Powell's conviction must be vacated because the court's midtrial instruction effectively directed the jury to find for the state on the specific intent element. Indeed, because specific intent was the only contested issue in the case, the trial court's instruction essentially directed a verdict of guilty and thus clearly violated the principles articulated in Carella and Sandstrom. Moreover, Sullivan commands that harmless error review is inapplicable.

We therefore reverse the district court, vacate Powell's conviction and remand the case to the district court, with instructions to grant the writ of habeas corpus conditionally and to remand to the state court, directing that the State of California may retry Powell for failure to appear, if it is done within a reasonable period of time, consistent with the state's speedy trial requirements.



Powell contends that his sentence constitutes cruel and unusual punishment. We decline to reach this issue because we vacate his conviction on another ground


The trial court's ruling that the necessity defense was unavailable to Powell is not before us. In an unpublished opinion, the California Court of Appeal affirmed the trial court's decision to deny Powell the necessity defense. The appellate court explained that, while it was unclear whether a defendant charged with failure to appear could invoke the necessity defense in the first instance, Powell certainly could not do so because he failed to satisfy the following required elements:

(1) [A] specific threat of death, forcible sexual attack or substantial bodily injury in the immediate future; (2) [N]o time for a complaint to the authorities or ... a history of futile complaints which make any result from such complaints illusory; (3) [N]o time or opportunity to resort to the courts ... and (5) The [defendant] immediately reports to the proper authorities when he has attained a position of safety from the immediate threat.

(Internal quotations omitted and citing People v. Lovercamp, 43 Cal.
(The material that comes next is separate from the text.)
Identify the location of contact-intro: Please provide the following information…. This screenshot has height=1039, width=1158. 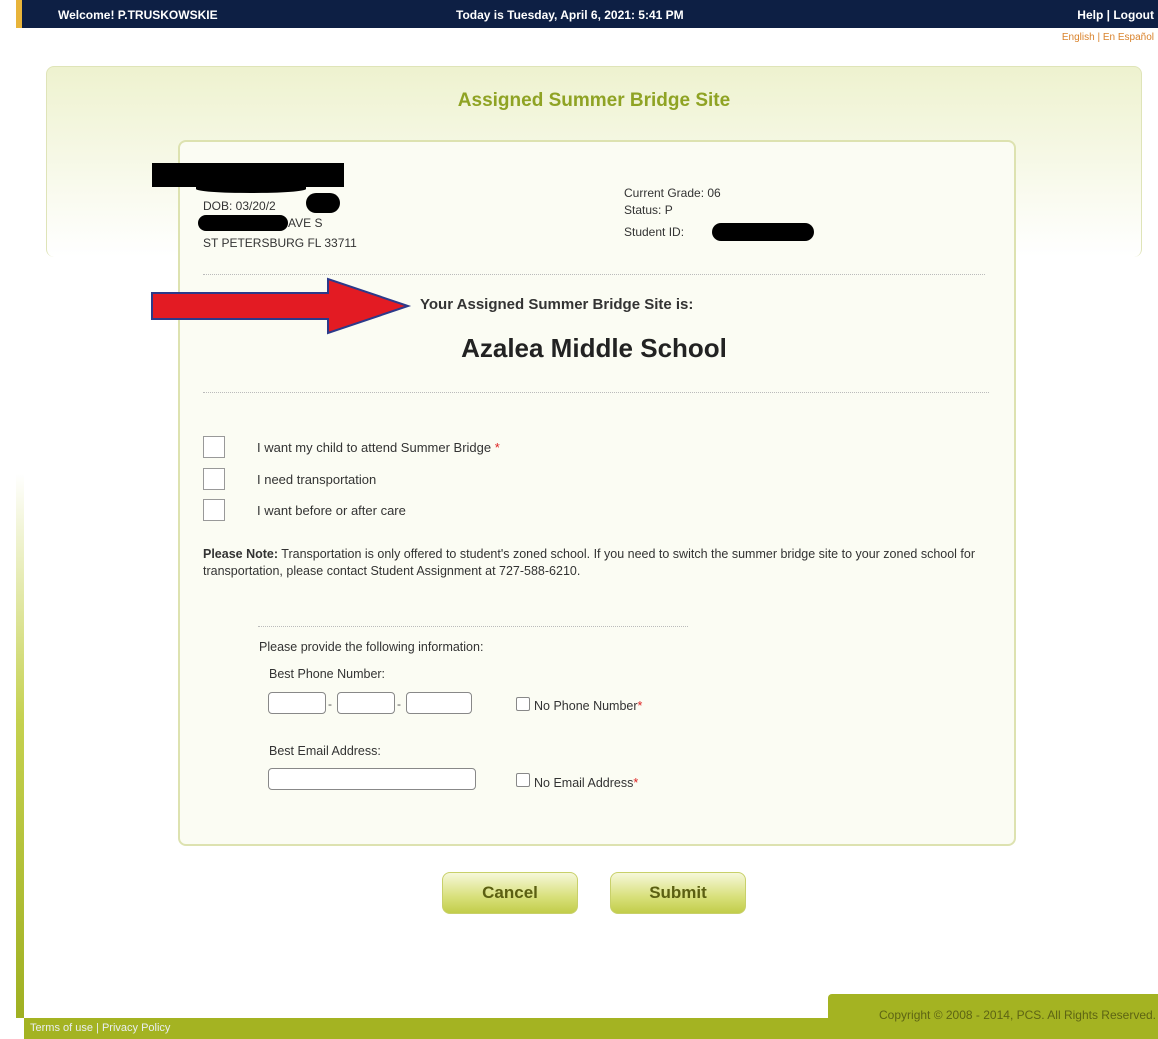
(372, 647).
App. 3d 823, 118 Cal. Rptr. 110, 115 (1974) (holding that necessity is possible defense to charge of escape from prison)).
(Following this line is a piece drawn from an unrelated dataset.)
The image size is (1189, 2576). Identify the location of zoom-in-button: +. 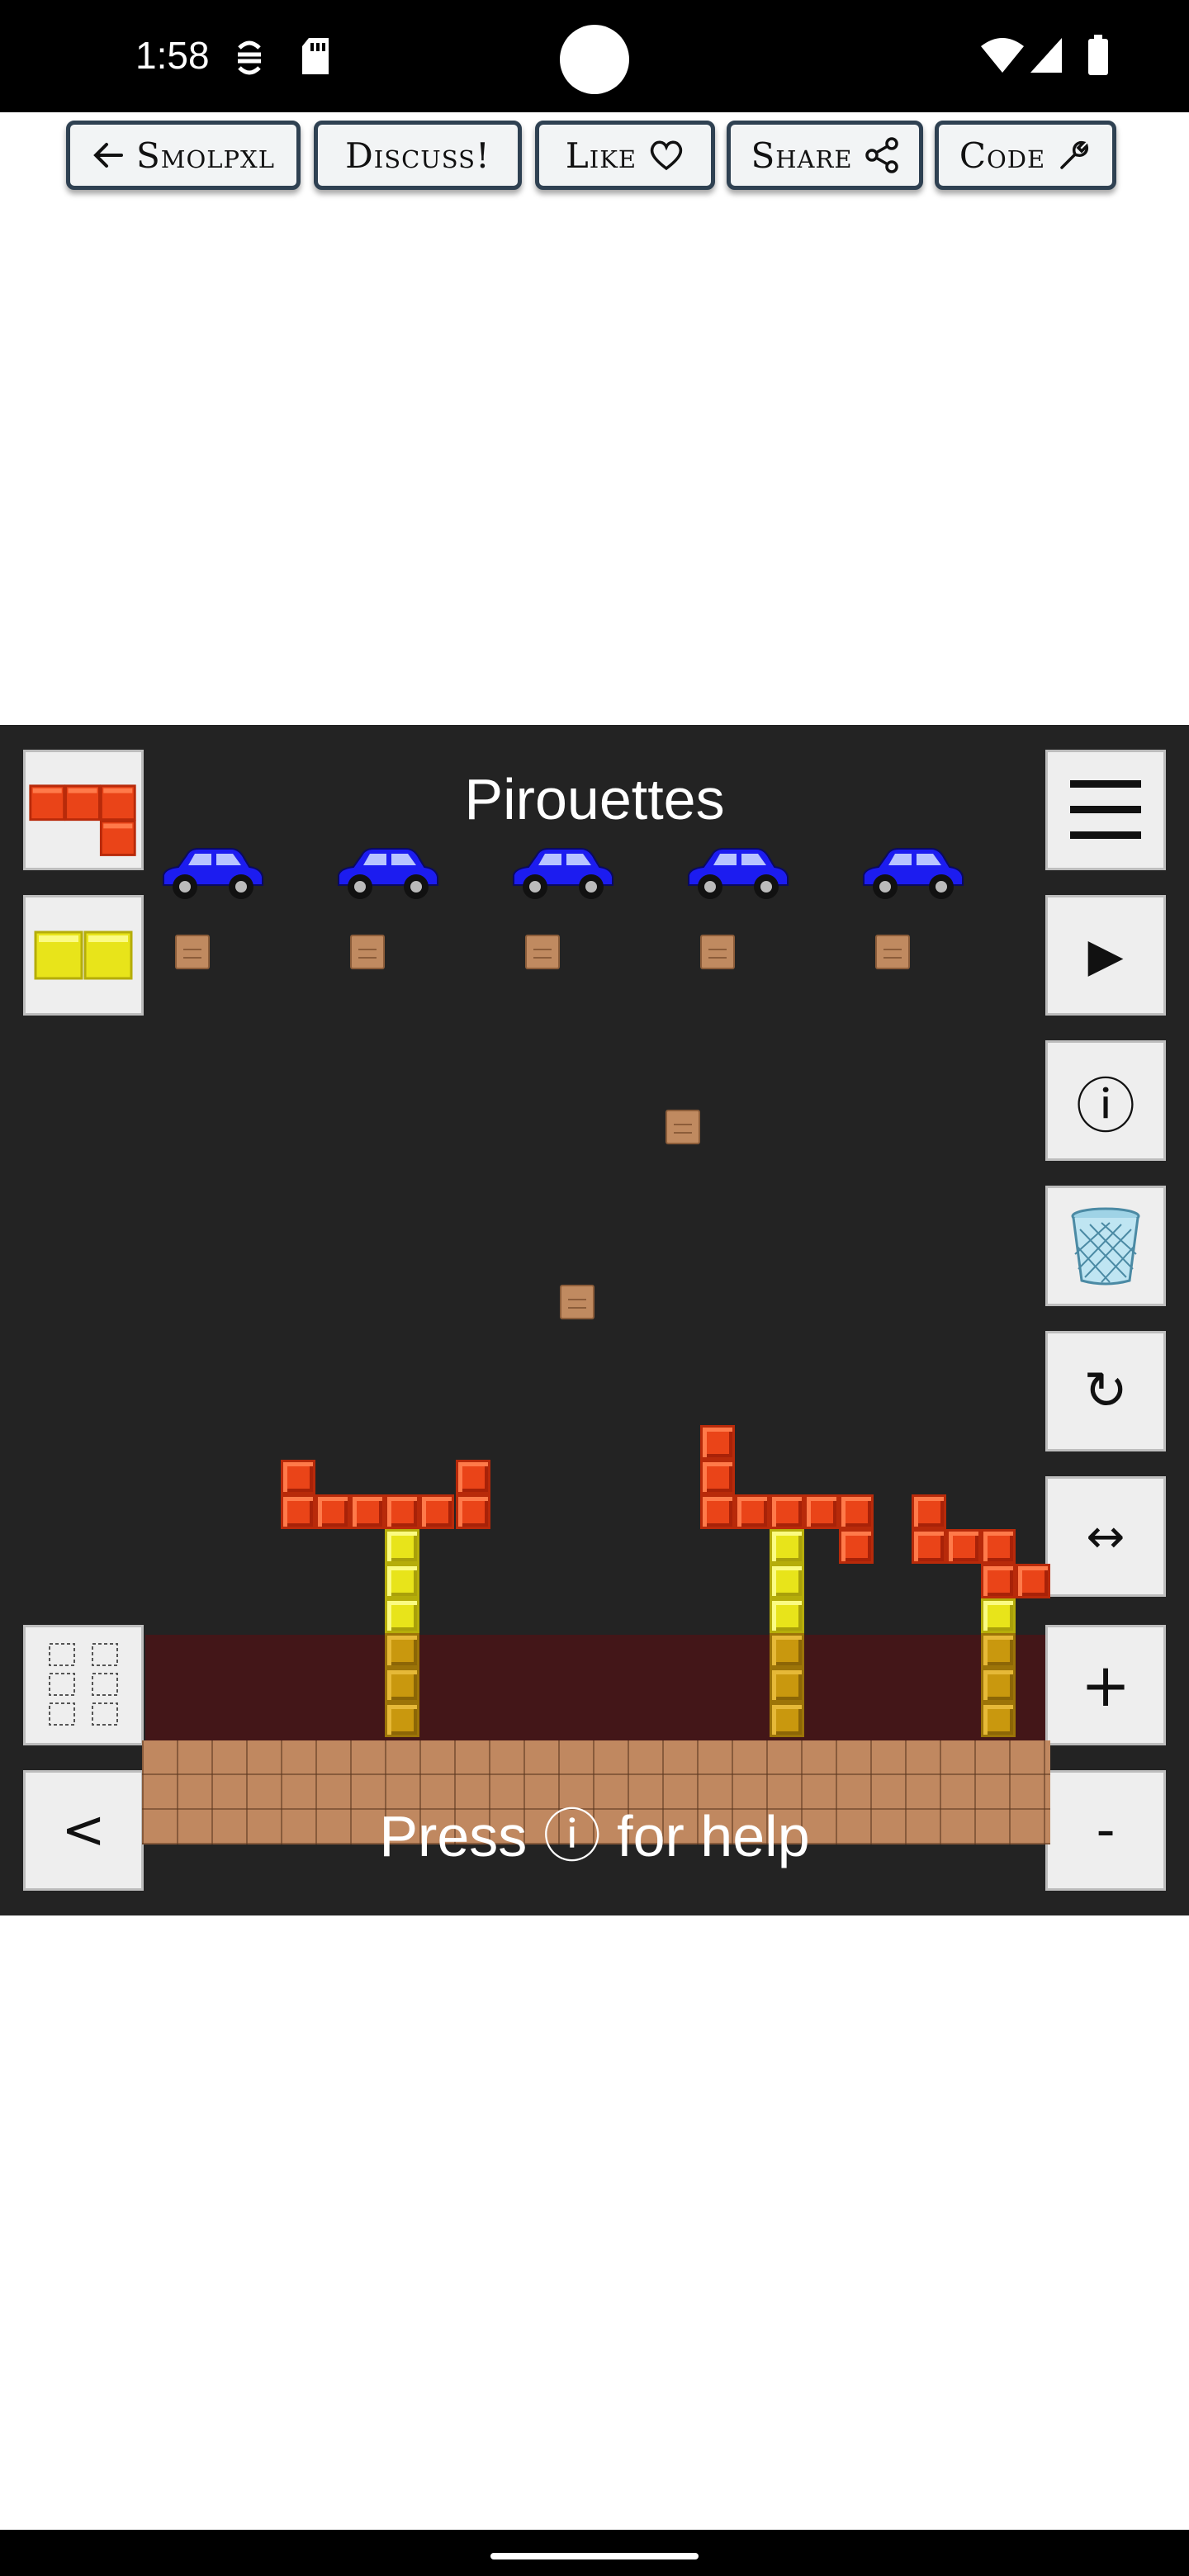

Because we vacate Powell's conviction on the ground that the trial court's midtrial instruction violated the Fourteenth Amendment, we decline to reach Powell's claim that the trial court violated his Sixth Amendment right to present a defense by refusing to allow Powell to be rehabilitated on redirect examination


Because we are proceeding under the "contrary to" prong, rather than the "unreasonable application" prong, it is sufficient that the state court result was erroneous, rather than clearly erroneous See Packer, 277 F.3d at 1102 n. 12. In any event, we are "left with a `definite and firm conviction' that an error has been committed." Van Tran, 212 F.3d at 1153.
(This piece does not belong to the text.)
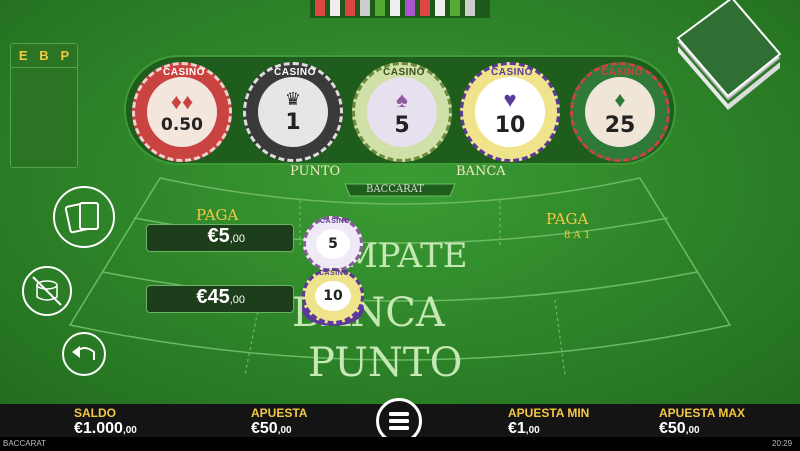 The width and height of the screenshot is (800, 451). I want to click on saldo-cents: ,00, so click(130, 430).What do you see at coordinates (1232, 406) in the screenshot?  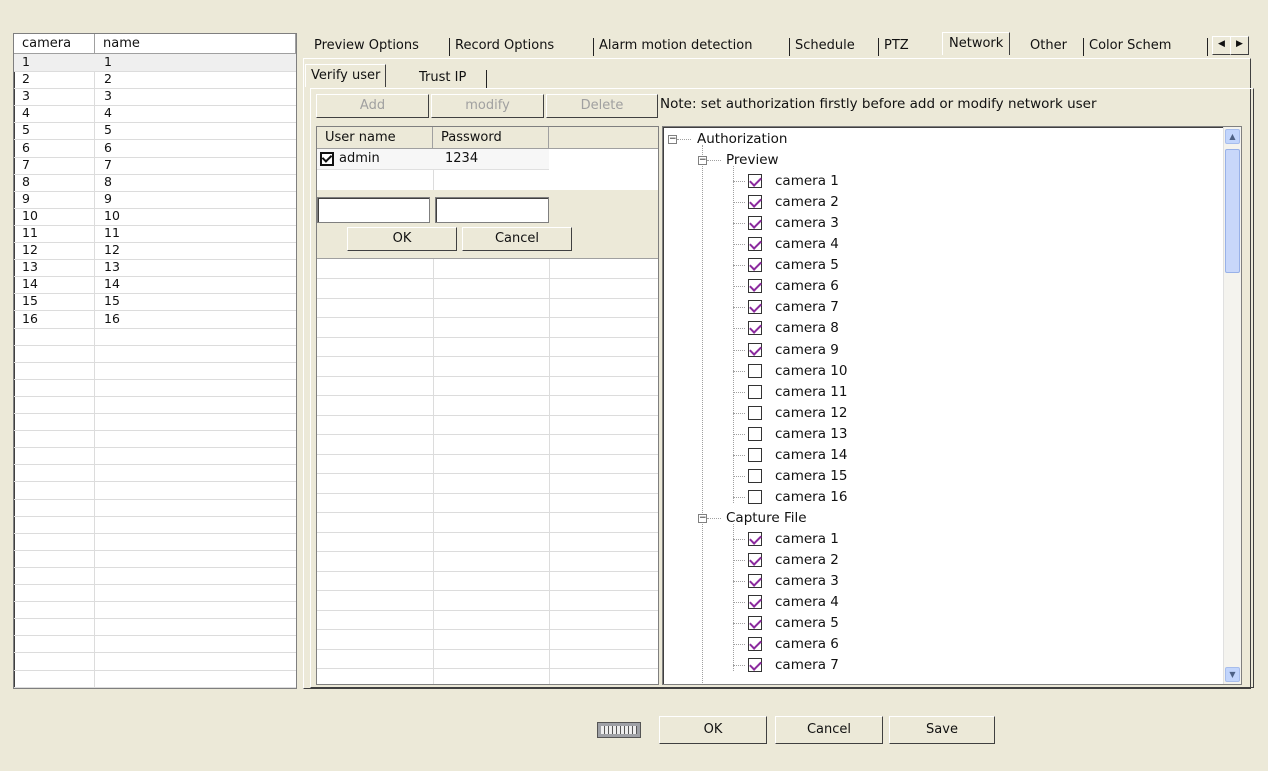 I see `tree-scrollbar: ▲ ▼` at bounding box center [1232, 406].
The Packer court also considered "whether the error had a substantial or injurious effect on the verdict." Packer, 277 F.3d at 1102. Because we hold that harmless error review is inapplicable here, we need not determine whether the state court's error was harmless under the standard enunciated in Brecht v. Abrahamson, 507 U.S. 619, 637, 113 S. Ct. 1710, 123 L. Ed. 2d 353 (1993).


Immediately prior to issuing the contested instruction, the court suggested that "maybe in the process of hoisting [Powell and his attorney] on their own Pitards I would contemplate the possibility of instructing the jury on necessity and on the issues of the question of intent at this juncture so they don't go home with some misimpression of what's going on here." After the prosecutor agreed, the judge directed that the jury be brought back in so that he could "instruct them." As the court itself characterized what it was about to do as an instruction, we decline to assess the language as mere comment


Even if the court had issued an adequate curative instruction, that would "not end the inquiry."James, 576 F.2d at 229.